The first years of operation were difficult, with too little revenue. Revenue from mail freight eased the burden, but at the general meeting in 1858, proposals were made for the dissolution of the company. A decision in the Norwegian Parliament Stortinget on state subsidies for private steamship was a turning point. At the same time, Stavanger was developing rapidly. The herring industry was good, which laid the foundation for much of the future shipping and the prosperity of trading. In 1867 DSD got its second ship, the 125 feet long steamship "Stavanger". In 1869, the steamship "Haukelid" followed and the year after the steamship "Skjold". After this "Ryfylke" was taken out of regular operation and used as a reserve ship. From then on, the company was profitable.

In recent times, DSD has had a number of difficult years behind it. From 2011 to 2015, the traditional Stavanger company had a total pre-tax loss of NOK 770 million. In 2016, the results were positive for the first time since 2010, with pre-tax profit of NOK 71.8 million. The reason for this was a significant improvement in revenue by the ferry company Norled, and also improvement by DSD Shipping.

2017 was even better, as the DSD Group had a turnover of NOK 5.9 billion, an increase of 70 percent from NOK 3.5 billion the year before, and a pre-tax profit of NOK 68 million. The reason for the enormous growth was that DSD became a sole proprietor of the Tide bus company in 2017, which was subsequently made a subsidiary of the group, and that Nor Lines AS, had been sold to the shipping company Samskip.

In May 2019, DSD decided to sell Norled AS to CBRE Group and CapMan for an estimated 3-4½ billion NKR. Norled is one of Norway's largest maritime and passenger transport companies, operating ferry and express ferry routes in fjords and along the coast of Norway.

==Company logo==

House flag of Det Stavangerske Dampskibsselskap

The flag and the motif that DSD uses as a logo dates back to 1903. The company's employees were invited to make suggestions for a flag and a draft designed by chief mate Ommund Thingbø won. It is unclear where Thingbø picked up the idea, but the base was the three red rings that were painted around the chimneys of all the ships that Det Stavangerske Dampskibsselskap operated. At that time it was also common with stars in the flag, which became an element in the motif.

The flag has led to some controversy, as it is almost identical to the flag of the U.S. territory of Puerto Rico.
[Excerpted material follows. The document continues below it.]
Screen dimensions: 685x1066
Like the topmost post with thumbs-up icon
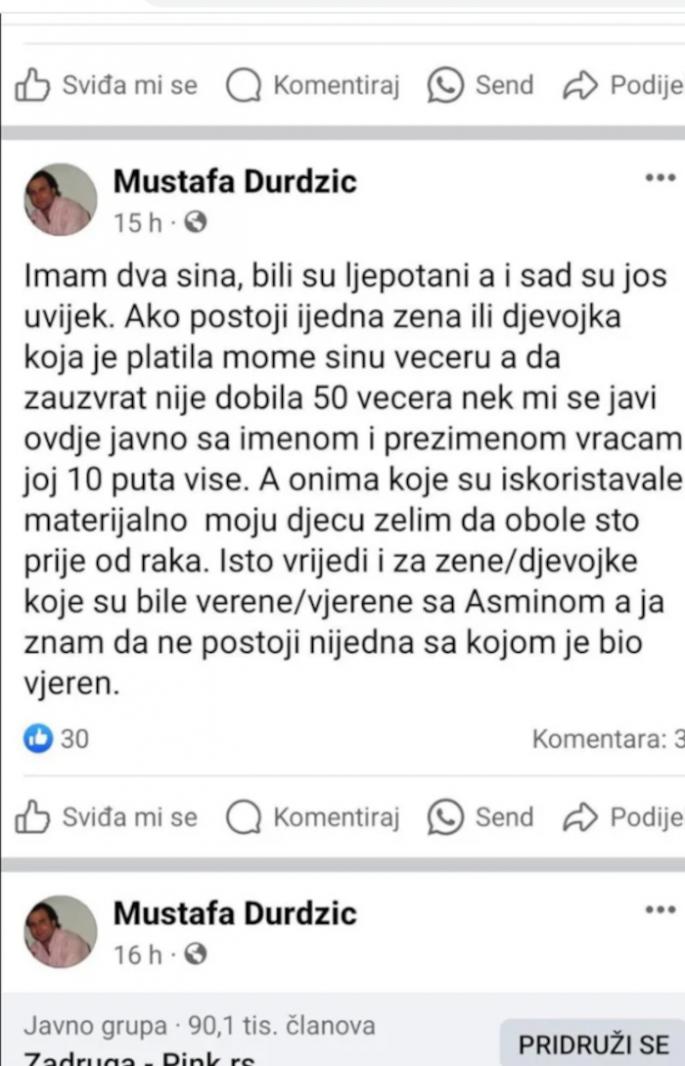(x=33, y=86)
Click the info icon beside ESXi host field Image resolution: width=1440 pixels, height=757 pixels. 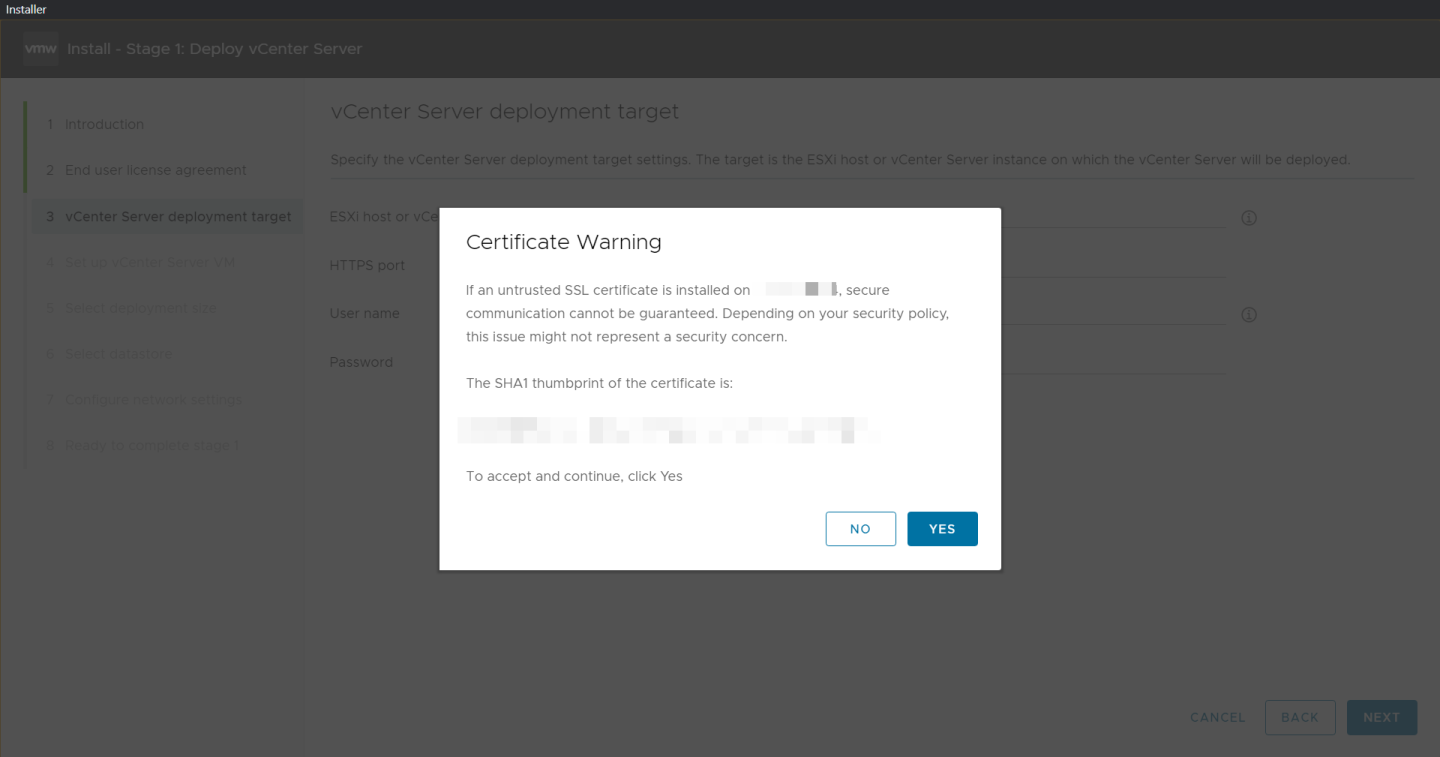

At two occasions, Puerto Rico has formally requested Det Stavangerske Dampskibsselskap to get the company to change the flag, the first time through the Norwegian Ministry of Foreign Affairs during the 1950s. Lawyers have ruled that since the flag was in use many years before Puerto Rico formally got theirs, there is no violation of international rules. The flags are also not quite the same as the star of the company's flag tilts slightly compared to the star on the flag of Puerto Rico. Although the design of the Puerto Rican flag is actually eight years older than the flag of DSD, it was not officially approved as a national flag until 1952 (because of a now-repealed federal law that banned the flying of Puerto Rico flag, largely seen as an attempt by the U.S. government to suppress Puerto Rican identity and the Puerto Rican independence movement). Puerto Rico is also not an independent and sovereign state, and their flag can only be hoisted on official buildings along with the American Stars and Stripes.